Нижегородский кивнул. На его лице была написана избитая французская фраза: «Такова жизнь».
— Время не терпит, мистер Дэвис. Приходится работать быстро.
Дэвису ничего не оставалось, как только, поиграв морщинами на сферическом лбу и побарабанив толстыми пальцами по столу, взять в руки конверт и еще раз поблагодарить этих двух свалившихся на его голову типов.
…На следующий день, съехав из номеров отеля, компаньоны в ожидании поезда решили в последний раз прогуляться по залам Лувра. Они не спеша бродили по бесконечным коридорам и анфиладам. Пройдя «античную бронзу», по лестнице Анри II поднялись в зал Кариатид.
— А здесь праздновали свадьбу Марии Стюарт, — сказал Каратаев.

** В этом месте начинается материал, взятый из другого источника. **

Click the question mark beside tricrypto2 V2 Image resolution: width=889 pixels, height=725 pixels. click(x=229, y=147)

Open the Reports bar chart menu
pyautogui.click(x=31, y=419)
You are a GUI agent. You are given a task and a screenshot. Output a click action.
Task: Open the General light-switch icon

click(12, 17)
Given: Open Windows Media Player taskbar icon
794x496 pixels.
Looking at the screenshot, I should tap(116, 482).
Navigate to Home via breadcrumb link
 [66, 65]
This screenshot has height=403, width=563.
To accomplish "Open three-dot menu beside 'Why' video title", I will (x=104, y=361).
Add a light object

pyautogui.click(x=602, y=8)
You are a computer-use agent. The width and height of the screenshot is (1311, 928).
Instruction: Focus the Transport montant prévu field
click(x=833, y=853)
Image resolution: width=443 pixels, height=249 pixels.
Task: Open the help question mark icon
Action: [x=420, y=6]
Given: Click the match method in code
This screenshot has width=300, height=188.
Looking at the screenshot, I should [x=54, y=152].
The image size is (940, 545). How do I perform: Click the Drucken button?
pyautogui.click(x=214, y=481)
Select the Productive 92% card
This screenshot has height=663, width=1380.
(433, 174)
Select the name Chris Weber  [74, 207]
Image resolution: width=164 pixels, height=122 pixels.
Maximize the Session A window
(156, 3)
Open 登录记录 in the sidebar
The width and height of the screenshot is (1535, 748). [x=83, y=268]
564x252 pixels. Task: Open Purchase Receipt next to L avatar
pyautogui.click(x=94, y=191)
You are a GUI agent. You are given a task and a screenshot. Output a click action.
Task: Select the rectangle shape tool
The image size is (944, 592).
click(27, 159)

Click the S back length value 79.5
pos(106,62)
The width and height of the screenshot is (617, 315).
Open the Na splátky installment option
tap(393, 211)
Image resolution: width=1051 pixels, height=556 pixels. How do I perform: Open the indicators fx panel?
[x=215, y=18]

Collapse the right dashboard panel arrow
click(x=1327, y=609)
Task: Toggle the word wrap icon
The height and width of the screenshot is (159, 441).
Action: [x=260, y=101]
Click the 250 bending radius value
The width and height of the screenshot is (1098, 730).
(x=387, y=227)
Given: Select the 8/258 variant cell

— Очень может быть, — огляделся по сторонам Нижегородский. — Однако завтра мы будем в Амстердаме, мессир, — напомнил он. — Нужно что-то решать с «Фараоном» и прочими отпрысками «Призрака»-Феруамона. Либо мы их торгуем, либо подыскиваем стальной ящик с надежными замками где-нибудь в Берне. В обоих случаях не лишне позаботиться о страховке.
— Прежде необходимо выяснить цену, — задрав голову и разглядывая безрукие скульптуры четырех кариатид, резонно заметил Каратаев. — Тут не обойтись без Международного союза ювелиров.
Позже, уже на Лионском вокзале, развернув «Монд» или «Орор», Каратаев обнаружил на первой полосе портрет мадам Келло. Это была самоуверенная женщина лет пятидесяти, которая еще лет десять назад слыла безусловной красавицей.
— Обратите внимание, месье Пикарт, как изменчиво настроение толпы, — Савва толкнул в бок задремавшего было Нижегородского. — Сегодня против нее настроена вся французская общественность, и мало кто сомневается, что эта холеная шея познакомится с ножом гильотины. Однако уже в июле, то есть всего лишь через четыре месяца, Генриетту Келло выпустят на свободу под одобрительные возгласы той же общественности. Присяжные квалифицируют ее преступление как «убийство из патриотических побуждений».